La Traición
Tres días antes de mi boda, el amor se me volvió veneno.
La tarde era tranquila, la lluvia golpeaba los ventanales del estudio y yo repasaba, por enésima vez, la lista de preparativos. Entre flores, vestidos y llamadas, creía tenerlo todo bajo control… hasta que el teléfono vibró sobre la mesa.
Un mensaje de un número desconocido:
“Si quieres saber la verdad sobre tu novio, ve a esta dirección a las 8:00 p.m.”
Parpadeé incrédula. Pensé que sería una broma, quizá una mala jugada de alguna amiga. Pero mientras intentaba ignorarlo, sentí algo extraño en el pecho, una punzada que me obligó a leerlo una y otra vez.
El mensaje incluía una dirección, un hotel de lujo a las afueras de Madrid.
A las 7:30 p.m., mi coche se deslizaba por las calles húmedas. Iba sola, sin avisar a nadie, con la mente dividida entre el miedo y la necesidad de saber.
Cuando el ascensor se detuvo en el piso indicado, mis manos temblaban. El número 130 brillaba al final del pasillo. La puerta estaba entreabierta.
Escuché risas.
Una masculina. Otra femenina.
Reconocí ambas voces al instante. Mi corazón dejó de latir.
Empujé la puerta con suavidad. El aire olía a perfume caro y a mentira.
El suelo estaba cubierto de pétalos de rosa y ropa desperdigada.
Entre las prendas, vi una camisa blanca: la que yo misma le había regalado a Stiven por nuestro aniversario.
Tragué saliva. Avancé unos pasos.
Las risas se convirtieron en susurros, y luego, en palabras que me desgarraron el alma.

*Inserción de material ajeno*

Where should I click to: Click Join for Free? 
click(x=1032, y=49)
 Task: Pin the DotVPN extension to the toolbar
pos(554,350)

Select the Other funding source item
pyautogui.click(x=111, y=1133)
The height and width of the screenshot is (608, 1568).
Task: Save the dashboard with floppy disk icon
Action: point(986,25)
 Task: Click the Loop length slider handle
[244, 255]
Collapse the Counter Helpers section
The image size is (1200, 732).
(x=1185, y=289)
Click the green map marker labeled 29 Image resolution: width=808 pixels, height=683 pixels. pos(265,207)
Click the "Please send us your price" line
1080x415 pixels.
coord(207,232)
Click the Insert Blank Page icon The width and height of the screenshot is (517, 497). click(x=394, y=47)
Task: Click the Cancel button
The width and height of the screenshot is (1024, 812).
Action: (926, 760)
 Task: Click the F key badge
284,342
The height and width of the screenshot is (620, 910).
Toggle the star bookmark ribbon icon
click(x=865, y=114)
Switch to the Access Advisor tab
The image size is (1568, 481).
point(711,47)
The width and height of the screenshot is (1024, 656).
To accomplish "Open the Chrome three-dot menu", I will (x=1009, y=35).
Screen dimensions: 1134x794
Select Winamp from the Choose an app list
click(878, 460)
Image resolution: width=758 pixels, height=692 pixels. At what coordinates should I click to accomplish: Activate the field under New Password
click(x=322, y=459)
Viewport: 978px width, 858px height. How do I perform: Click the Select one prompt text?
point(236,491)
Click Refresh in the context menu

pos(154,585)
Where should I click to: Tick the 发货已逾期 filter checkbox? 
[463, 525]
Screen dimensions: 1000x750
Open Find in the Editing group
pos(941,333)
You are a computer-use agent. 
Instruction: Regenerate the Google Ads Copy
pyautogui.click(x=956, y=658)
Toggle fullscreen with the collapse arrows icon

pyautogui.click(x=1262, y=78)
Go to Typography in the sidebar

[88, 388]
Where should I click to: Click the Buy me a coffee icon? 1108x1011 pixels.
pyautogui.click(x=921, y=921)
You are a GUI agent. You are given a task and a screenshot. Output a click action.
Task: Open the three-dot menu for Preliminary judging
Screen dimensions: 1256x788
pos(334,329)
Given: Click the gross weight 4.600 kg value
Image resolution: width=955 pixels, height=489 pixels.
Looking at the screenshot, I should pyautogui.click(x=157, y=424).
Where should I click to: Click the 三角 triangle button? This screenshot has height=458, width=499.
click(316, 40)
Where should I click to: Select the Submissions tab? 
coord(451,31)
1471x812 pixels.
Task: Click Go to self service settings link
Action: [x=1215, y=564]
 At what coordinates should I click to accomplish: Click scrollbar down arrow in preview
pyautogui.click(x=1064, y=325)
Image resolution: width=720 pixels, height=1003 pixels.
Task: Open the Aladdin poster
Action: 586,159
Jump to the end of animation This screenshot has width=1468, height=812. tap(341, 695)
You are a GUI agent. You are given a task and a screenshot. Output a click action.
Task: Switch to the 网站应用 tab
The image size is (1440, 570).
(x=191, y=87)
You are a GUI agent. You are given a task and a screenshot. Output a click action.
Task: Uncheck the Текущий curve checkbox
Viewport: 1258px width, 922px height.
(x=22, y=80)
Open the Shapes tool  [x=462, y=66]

—Solo me caso con ella por su dinero —decía la voz de Stiven, con una frialdad que jamás le había escuchado—. Cuando esté legalmente casado, nos iremos. Quizás ocurra un “accidente”. Podría caerse del yate y ahogarse. Seré un viudo joven… y rico.
Una carcajada femenina respondió.
—Oh, Stiven… cuando muera, todo lo que tiene me pertenecerá. Es solo una maldita engreída. La odio tanto.
Reconocí la voz de inmediato.
Claudia. Mi prima. Mi sangre.
El mundo se me vino abajo. El aire se volvió irrespirable.
Me quedé inmóvil, con los ojos clavados en la puerta entreabierta, deseando que todo fuera una pesadilla.
Salí de allí como una sombra. Mis lágrimas no caían todavía; el dolor era demasiado grande para convertirse en llanto. Conduje sin rumbo hasta que mis dedos, casi por instinto, marcaron un número que conocía de memoria.
—¿Nadia? —Mi voz temblaba—. Te necesito. ¿Puedo ir a tu casa ahora?
Hubo un silencio. Luego, su tono cambió por completo.
—¿Qué pasa, Luciana? ¿Dónde estás? Has estado llorando, ¿verdad?
—No… no ahora. Solo… déjame llegar, por favor. Te lo contaré todo.
Cuando colgué, me di cuenta de que las lágrimas finalmente caían.
Todo lo que había construido —mi empresa, mi vida, mi futuro— se derrumbaba con el eco de esas voces traidoras.
El amor de mi vida y mi propia prima habían planeado mi muerte.
Y, sin saberlo, acababan de despertar algo dentro de mí…
Algo que no pensaban que una Volkov pudiera tener: venganza.